===== GIVEN RECORDS
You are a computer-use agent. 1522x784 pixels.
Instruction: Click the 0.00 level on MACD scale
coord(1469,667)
==========
===== GIVEN RECORDS
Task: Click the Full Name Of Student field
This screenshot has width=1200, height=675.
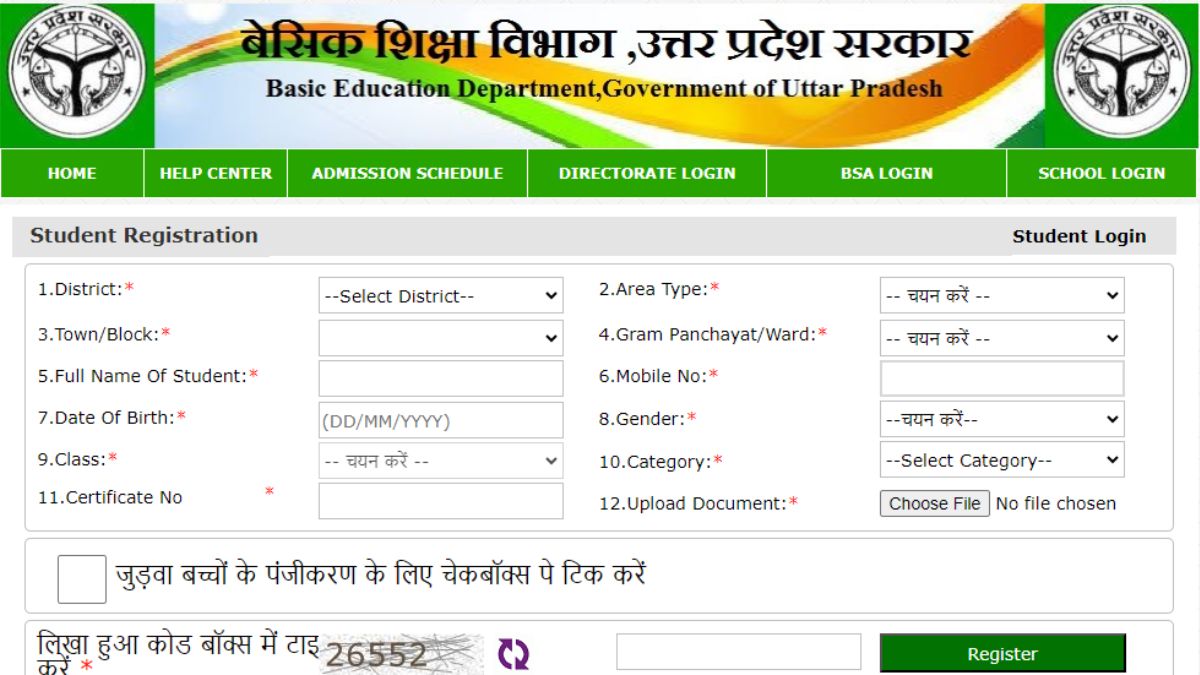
==========
■ WHAT IS BEING ASKED
Find where the line with "Task: Click the Full Name Of Student field" sits in the material above, then copy exactly from it through the line with "This screenshot has width=1200, height=675.". Add no other line.

■ RESPONSE
Task: Click the Full Name Of Student field
This screenshot has width=1200, height=675.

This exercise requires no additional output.